* AIM OF THE TASK: Resume the passage on conducted emission testing of PCB layouts, picking up after its final sentence about replacing the power supply wires with a single ground wire.

* TEXT PASSAGE:
--- start ---
Figure 1 describes a simple test setup: Vbat and GND represent wires for positive and negative polarities of the power supply, respectively. The EUT in our case is a simple “Printed Circuit Board” (PCB) but it could represent any other electrical or electronic system. The EMC performance during CE testing consists of a comparison of the measured voltages/currents to the limits defined by a standard such as CISPR 25, which is the most applied standard in the automotive field. In our case, we focus on the voltage method. The choice of measurement is not a limitation, since testing by voltage method and by the current method are equivalent.
In this study, the EUT is a simple PCB composed of multiple ground layers and with one trace excited by a signal. We use it to illustrate the coupling between the trace and the ground plane and how the layout impacts this coupling. We study three cases:
- Case 1 consists of a 2-layer PCB. The excited trace is on the bottom layer. The top layer is the PCB ground reference (see Figure 2).
- Case 2 consists of a 4-layer PCB with the excited trace between two solid PCB reference layers for the propagating signal (see Figure 3).
- Case 3 is the same as case 2, with a hole on the bottom layer just underneath the trace (see Figure 4).
Case 2 and case 3 are simplified to three layers instead of four. Indeed, L4 is suppressed to simplify the model and make the interpretation of the result easier. This simplification doesn’t impact the final result as there is no noise source between L3 and L4 and the voltage that could exist between them is neglectable. The ground layer could also be a power layer connected through decoupling capacitors. In our case, the capacitors are considered as perfect and layers are connected to each other using multiple vias to have a minimum impedance between them. The PCB model with three layers is therefore representative of the full 4-layer system.
The PCB has a rectangular form and dimensions of 21 cm by 10 cm, the trace length is equal to 21 cm and its width is equal to 0.25 mm as seen in Figure 5.
Conducted Emission Test Setup
The setup is composed of the PCB and a connection of the PCB reference to the LISN impedance through a 20-cm long wire. Usually, the power supply is connected to PCB using two wires: one for negative polarity and another one for positive polarity. In our study, we replace these power supply wires by only one, the ground wire.
--- end ---
* INFORMATION PROVIDED:
--- start ---
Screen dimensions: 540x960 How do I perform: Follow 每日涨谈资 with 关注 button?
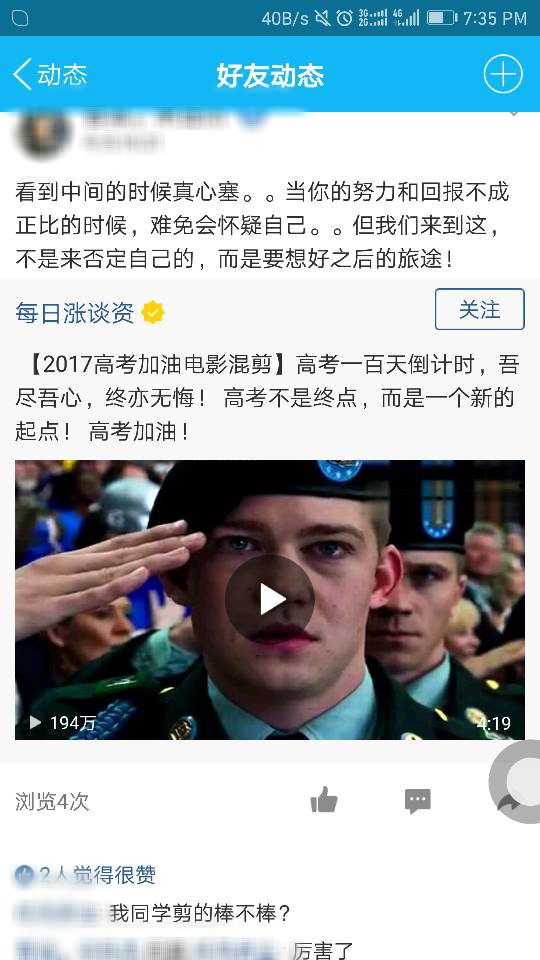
--- end ---
* THE REPLY:
Only the common mode is considered in this study, which is the most dominant mode for the coupling. In fact, the input impedance between negative and positive wires is negligible. They are usually connected by a capacitor, which is assumed to be ideal in this study.
The 3D model of test setup is depicted in Figure 6. The board is oriented vertically, the trace is on the bottom layer and the ground wire is connected to the top layer. There is no local ground connection between the PCB and the ground plane.
Noise Source and Termination
The trace is excited by a signal coming from a buffer or micro-controller and terminated by a fixed impedance. It models a clock or a communication signal with some high frequency component. In the simulation, the excitation is a wideband voltage source in the frequency range from 100 kHz to 300 MHz. The termination is a 50-kΩ resistor. Regarding the studied frequency range, the exact value of termination impedance is not important but it is high enough to make the capacitive coupling more dominant.
For the 3D simulation, the full-wave frequency domain (FD) solver is used. It is the best choice for analyzing PCBs in the frequency range from 100 kHz to 200 MHz. At first, the 3D model is built, meshed and solved using the FD solver. Then, we use a co-simulation with the schematic of the CST Studio Suite to perform a circuit simulation based on the results of the 3D simulation.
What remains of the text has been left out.